What is the Christmas Island Dollar

The Christmas Island Dollar was the former currency of Christmas Island, a small Australian island in the Indian Ocean. The first person to sight the island was a British captain named Captain William Mynors, who sailed past it on December 25, 1643. Hence the name Christmas Island.

Breaking Down Christmas Island Dollar

The Christmas Island Dollar is now obsolete, as Christmas Island adopted the Australian dollar as its official currency.

Britain annexed Christmas Island in 1888. After World War II, Christmas Island became a jurisdiction of Singapore, until Singapre transferred the island to Australia in October 1958 for a payment of $20 million to cover the loss of earnings from the island's phosphate supply.

As of 2016, Christmas Island had an estimated population of a little more than 1,800 people. A significant portion of the island’s population come from Chinese ancestry, followed by Australian and Malay ancestry. Now, more than two-thirds of the island is a national park. The island also houses an Australian immigration detention center.

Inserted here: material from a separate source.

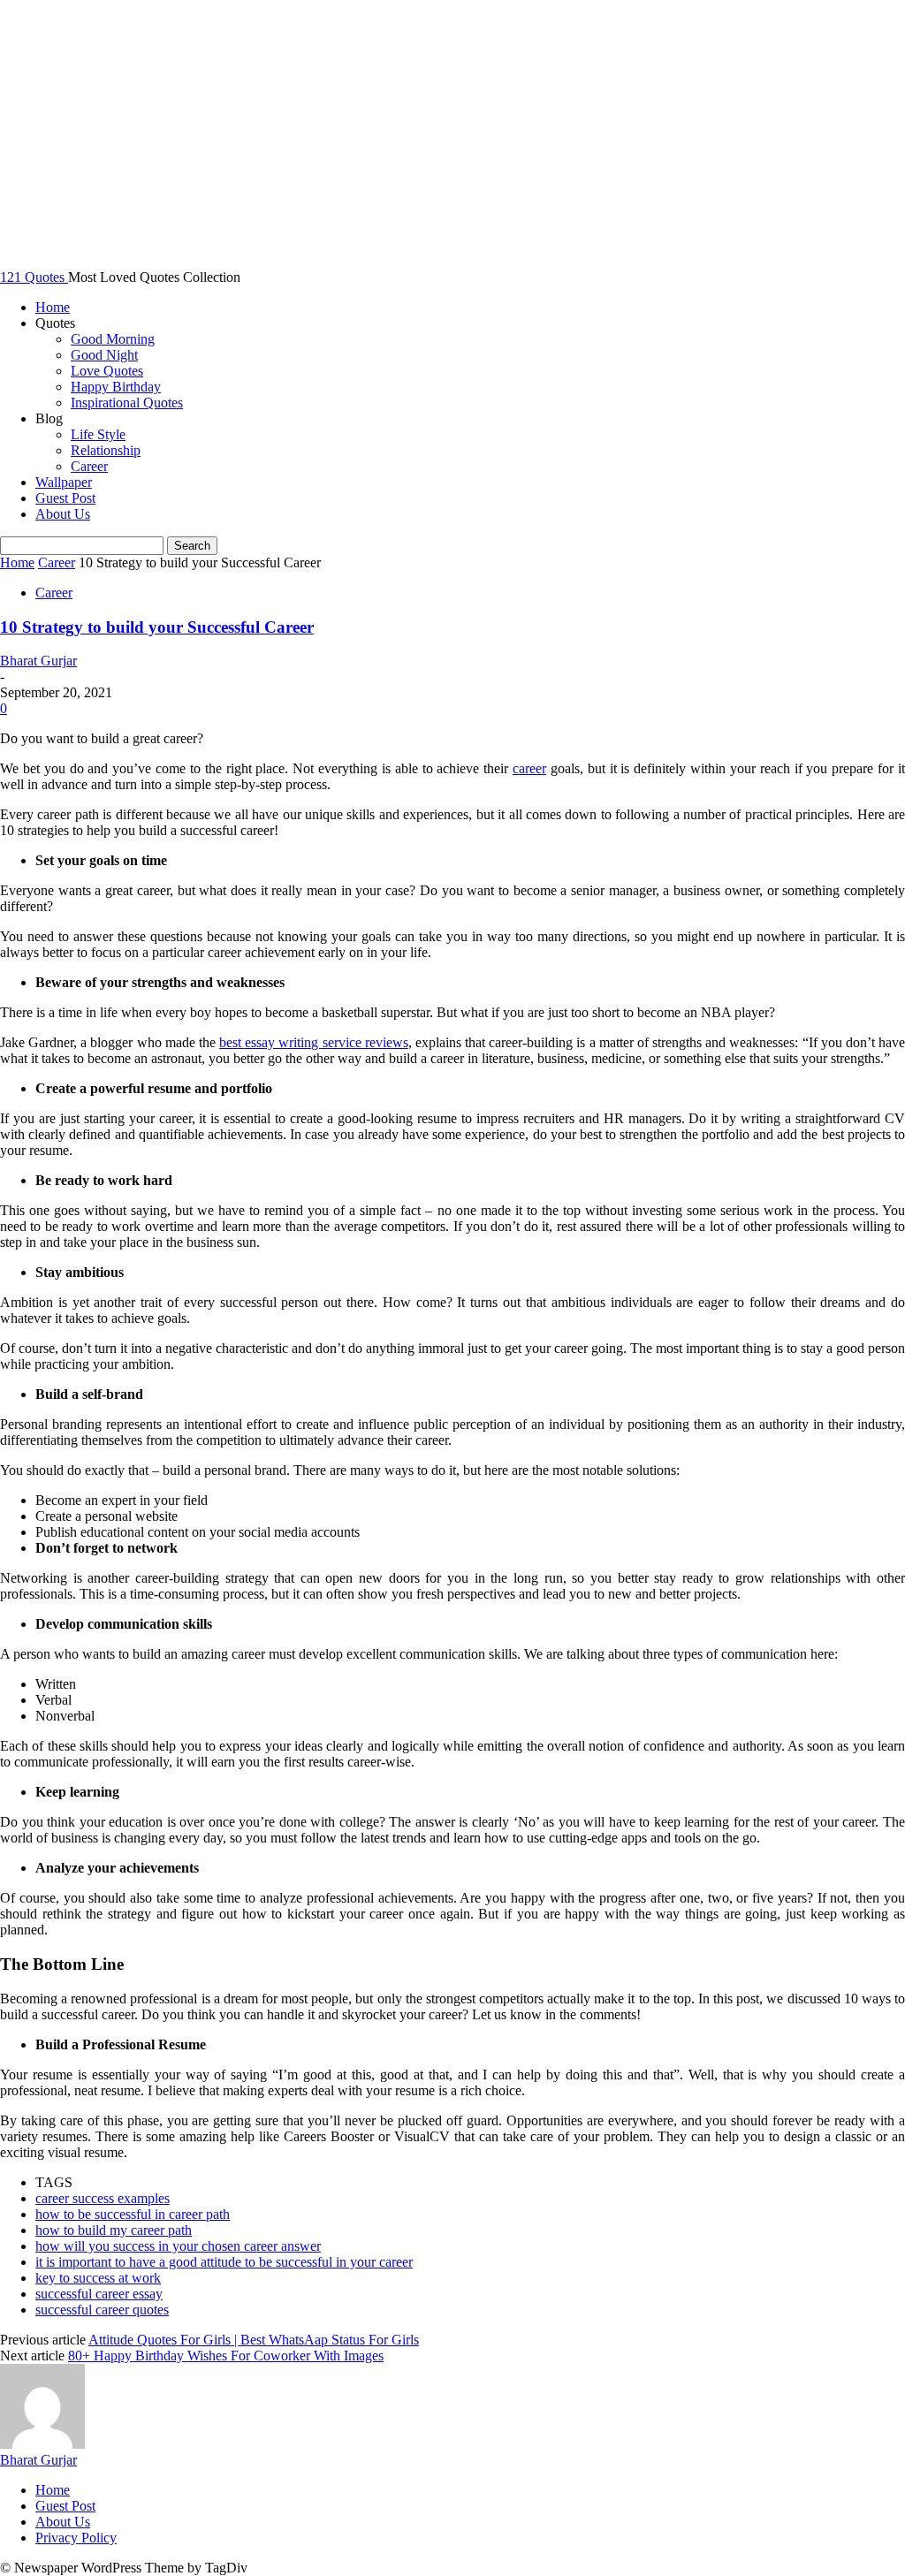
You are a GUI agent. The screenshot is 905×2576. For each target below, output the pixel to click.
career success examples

The island's economy consists of tourism and a phosphate extraction industry that is dwindling.

Transition from the Christmas Island dollar to the Australian Dollar

The legal tender used on Christmas Island is now the Australian dollar (AUD) which is the official currency of the Commonwealth of Australia. It is made up of 100 cents and is represented with the symbol $, A$ or AU$.

The Australian dollar is also the official currency for the Pacific islands of Nauru, Tuvalu and Kiribati as well as Norfolk Island. Australia is the world’s 13th largest economy, and its economic and political stability has made its currency highly traded, as the Australian dollar is the fifth most traded currency in the world.

This switch from the use of a local currency to the use of another jurisdiction's currency is called dollarization or currency substitution and is a common phenomenon. 

Unlike the case of Christmas Island which became an Australian territory, dollarization sometimes also takes place in developing countries that have unstable economies or weak central governments. The primary benefits offered by dollarization include economic stability, attracting domestic and foreign investment, and the ability to counter high inflation.

The process of dollarization can either be partial or full. When partial dollarization takes place, a portion of a country’s assets are held in the adopted foreign currency. Other countries that have undergone dollarization include Zimbabwe, Ecuador and El Salvador.